MANY a novelist would have been pleased to have written an opening sentence like Genesis 18.1. Re­­hearsing the content of chapter 17 in a different style, it is a model of matter-of-fact understatement, ef­­fort­­lessly transforming a time of rest on a hot day in Palestine into the scene for events that will determine history.

”The Lord appeared to Abraham by the oaks of Mamre, as he sat at the entrance of his tent in the heat of the day.”­

There is something very engag­ing, at a distance of thousands of years, in the idea of the Lord’s dropping in, like any desert traveller hoping to find a friendly reception in a small settlement. The reality of standing in the very presence of God is rather different, though, and the story shows the tactful self-restriction of divinity in human encounter.

No matter how conditioned we have become by the angelic wings in Rublev’s icon The Hospitality of Abraham, Abraham himself takes his visitors to be men, and enter­tains them with the very best offerings at his disposal. Com­menta­tors note that the modest proposal of “a little bread” (Genesis 18.4) rapidly expands into a feast.

Only when the guests have finished eating is their mission explained, since Abraham has observed the convention of not asking personal questions. He must take in the news that, late in life, he and Sarah are to have a son.

This should be a joyous announcement, but the narrator allows a moment of suspense to halt the story fleetingly: at the close of the first scene, Sarah overhears the conversation from inside the tent (Genesis 18.10a).
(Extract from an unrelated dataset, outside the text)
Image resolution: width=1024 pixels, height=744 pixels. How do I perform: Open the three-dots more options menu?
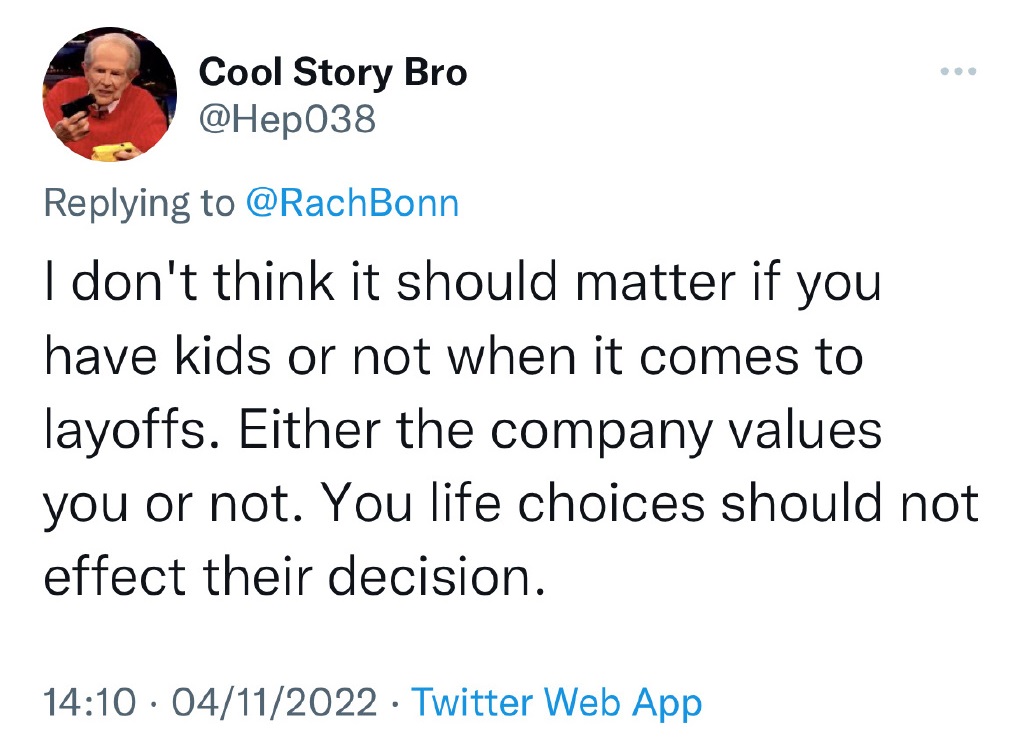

In the end, it will be good news, but not before Sarah has been rebuked for laughing at the promises of God.

Luke uses hospitality as the setting for a very different kind of teaching purpose. G. B. Caird observes that “few stories in the Gospels have been as constantly mishandled as this one” (Saint Luke, Penguin, 1963). It is frequently taken to be a privileging of the contemplative life over a life full of activity and distraction — I recall a vivid recreation of domestic life in Bethany from the pulpit, which had Martha “passing a floured hand across her perspiring brow”, while Mary sat serenely at the feet of Jesus.

Caird insists that it is not a story about Mary, but a story about Martha. Jesus is not disparaging her concern for the good order of the household in which she seems to take the leading part (John 11.20-21, 12.1-2), any more than he is specially commending Mary for being a quiet and attentive disciple.

What he has to teach Martha is that her tasks will become a source of worry and anxiety, if she allows herself to be always suspicious that others are not doing their share of the work. Martha is obviously good at hospitality — so good, that it is in her house that Jesus seems to feel safest and most at home, even when he knows that he is being pursued by his enemies (John 11.55-12.2). Mary has found that she is good at listening to Jesus, and she is not to be criticised for this.

There are uncomfortable reson­ances here for anyone who has ever felt put-upon, in a situation where there are many practical tasks to be accomplished, and some members of a team appear to be shirking. The shirking may be real, but resenting it will not help those getting on with the business in hand to find any satisfaction.

The glorious hymn of Colossians 1.15-20 tries to convey Christ to people who have only heard of him through Epaphras and Paul (Colossians 1.7). The absence of a physical picture is perhaps a liberation that allows the writer to use what many call “cosmic” language. And yet it is, in many ways, a portrait of the unrepre­sentable, describing a being too enormous for the human imagina­tion to contain.

In one essential, however, it is tangible. Christ makes “peace through the blood of the cross”, and, by undergoing death in a “fleshly body” (Colossians 1.20-21), he has made those who believe his gospel fit to appear in his presence.

Paul does not imply that there was anything lacking in this reconciling death when he speaks of “completing what is lacking in Christ’s afflictions” (Colossians 1.24). His suffering on behalf of the Church — which is Christ’s body — honours and emulates the event that makes a “mystery” that was never revealed, even to people who walked faithfully with God, available at last to the Gentiles believers who are being brought near to God in Christ (Colossians 1.27).